# The Ashrae project

> Building models for the Ashrae prediction challenge.

TODO: update with recent changes to `loading` etc

In [1]:
#hide
%load_ext autoreload
%autoreload 2

In [2]:
#hide
from ashrae import inspection, preprocessing, modelling
import plotly.express as px
from fastcore.foundation import L, Path
from fastai.tabular.all import *

In [3]:
#hide
pd.options.plotting.backend = "plotly"

## Configuring

Defining wether to process the test set (warning, this alone takes 12+ minutes) and submit the results to kaggel (you will need your credentials set up).

In [None]:
do_test = False
do_submit = True

Defining where the csv files are located

In [4]:
data_path = Path("../data")

In [6]:
# !kaggle competitions download -c ashrae-energy-prediction -p {data_path}

Downloading ashrae-energy-prediction.zip to ../data
 97%|██████████████████████████████████████▉ | 369M/379M [00:11<00:00, 20.5MB/s]
100%|████████████████████████████████████████| 379M/379M [00:11<00:00, 33.4MB/s]


In [7]:
# !unzip {data_path}/ashrae-energy-prediction.zip -d {data_path}/

Archive:  ../data/ashrae-energy-prediction.zip
  inflating: ../data/building_metadata.csv  
  inflating: ../data/sample_submission.csv  
  inflating: ../data/test.csv        
  inflating: ../data/train.csv       
  inflating: ../data/weather_test.csv  
  inflating: ../data/weather_train.csv  


In [8]:
# !kaggle competitions leaderboard -c ashrae-energy-prediction -p {data_path} --download

Downloading ashrae-energy-prediction.zip to ../data
100%|███████████████████████████████████████| 70.8k/70.8k [00:00<00:00, 331kB/s]
100%|███████████████████████████████████████| 70.8k/70.8k [00:00<00:00, 331kB/s]


In [9]:
# !unzip {data_path}/ashrae-energy-prediction.zip -d {data_path}/

Archive:  ../data/ashrae-energy-prediction.zip
  inflating: ../data/ashrae-energy-prediction-publicleaderboard.csv  


## Loading

In [None]:
csvs = inspection.get_csvs(data_path)
csvs

In [None]:
%%time
train = inspection.get_core_Xy(csvs['train'])
display(train.head(), train.info())

In [None]:
%%time
if do_test:
    test = inspection.get_core_Xy(csvs['test'])
    display(test.head(), test.info())

In [None]:
%%time
building = inspection.get_building_X(csvs['building'])
display(building.head(), building.info())

In [None]:
%%time
weather_train = inspection.get_weather_X(csvs['weather_train'])
display(weather_train.head(), weather_train.info())

In [None]:
%%time
if do_test:
    weather_test = inspection.get_weather_X(csvs['weather_test'])
    display(weather_test.head(), weather_test.info())

## Building features

In [None]:
process_config = dict(
    add_time_features = True,
    add_dep_var_stats = True,
    df_building = building,
    df_weather = weather_train
)
process = preprocessing.Processor()

In [None]:
%%time
df, var_names = process(train.copy(), 
                        **process_config)

In [None]:
%%time
if do_test:
    df_test, _ = process(test.copy(), 
                         **process_config)

## Sampling from `df`

In [None]:
%%time
n = len(df)

if True: # per building_id and meter sampling
    n_sample_per_bid = 500
    replace = True

    df = (df.groupby(['building_id', 'meter'])
         .sample(n=n_sample_per_bid, replace=replace))

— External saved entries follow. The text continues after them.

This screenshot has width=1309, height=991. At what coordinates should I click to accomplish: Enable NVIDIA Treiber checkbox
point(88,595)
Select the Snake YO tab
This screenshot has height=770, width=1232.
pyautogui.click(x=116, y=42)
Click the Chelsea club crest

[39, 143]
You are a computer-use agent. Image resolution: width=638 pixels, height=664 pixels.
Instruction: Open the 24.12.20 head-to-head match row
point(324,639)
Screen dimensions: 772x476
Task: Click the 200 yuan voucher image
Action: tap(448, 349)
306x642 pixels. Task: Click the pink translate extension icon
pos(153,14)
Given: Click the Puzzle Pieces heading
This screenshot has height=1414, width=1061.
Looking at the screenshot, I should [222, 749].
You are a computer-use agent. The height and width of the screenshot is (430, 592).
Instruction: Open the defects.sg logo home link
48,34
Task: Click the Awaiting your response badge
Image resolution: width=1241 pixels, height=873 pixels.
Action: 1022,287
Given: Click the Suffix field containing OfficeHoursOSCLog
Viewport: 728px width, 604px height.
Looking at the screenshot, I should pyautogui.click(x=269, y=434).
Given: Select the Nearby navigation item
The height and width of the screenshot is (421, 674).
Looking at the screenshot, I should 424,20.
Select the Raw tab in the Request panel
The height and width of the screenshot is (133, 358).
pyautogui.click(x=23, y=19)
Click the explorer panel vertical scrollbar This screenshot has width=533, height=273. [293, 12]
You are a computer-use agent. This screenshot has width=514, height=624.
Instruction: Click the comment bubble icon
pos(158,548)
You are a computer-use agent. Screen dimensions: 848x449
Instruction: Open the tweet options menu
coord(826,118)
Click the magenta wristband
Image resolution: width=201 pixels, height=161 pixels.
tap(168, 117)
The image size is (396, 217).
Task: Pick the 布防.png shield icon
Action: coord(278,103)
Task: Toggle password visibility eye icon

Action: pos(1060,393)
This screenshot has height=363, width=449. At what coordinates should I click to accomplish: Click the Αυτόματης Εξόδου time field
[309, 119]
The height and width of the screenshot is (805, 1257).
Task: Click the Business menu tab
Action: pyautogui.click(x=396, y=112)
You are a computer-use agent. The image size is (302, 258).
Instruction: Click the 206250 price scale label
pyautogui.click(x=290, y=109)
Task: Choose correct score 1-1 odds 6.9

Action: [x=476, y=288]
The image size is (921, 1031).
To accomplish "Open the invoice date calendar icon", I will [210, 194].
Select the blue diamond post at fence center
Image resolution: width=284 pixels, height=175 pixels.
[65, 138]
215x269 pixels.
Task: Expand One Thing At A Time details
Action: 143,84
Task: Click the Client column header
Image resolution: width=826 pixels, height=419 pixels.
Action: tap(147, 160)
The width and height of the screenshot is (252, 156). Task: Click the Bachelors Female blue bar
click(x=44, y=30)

if False: # general sampling
    frac_samples = .05
    replace = False

    df = (df.sample(frac=frac_samples, replace=replace))

print(f'using {len(df)} samples = {len(df)/n*100:.2f} %')

## Preparing the data for modelling

In [None]:
%%time
split_kind = 'random'
#split_kind = 'time'
splits = modelling.split_dataset(df, split_kind=split_kind, train_frac=.8)
#splits=None

In [None]:
%%time
to = preprocessing.get_tabular_object(df, var_names, splits=splits)

In [None]:
%%time
train_bs = 256*8
val_bs = 256*8

dls = to.dataloaders(bs=train_bs, val_bs=val_bs)

In [None]:
%%time
test_bs = 1024*4

if do_test:
    test_dl = dls.test_dl(df_test, bs=test_bs) 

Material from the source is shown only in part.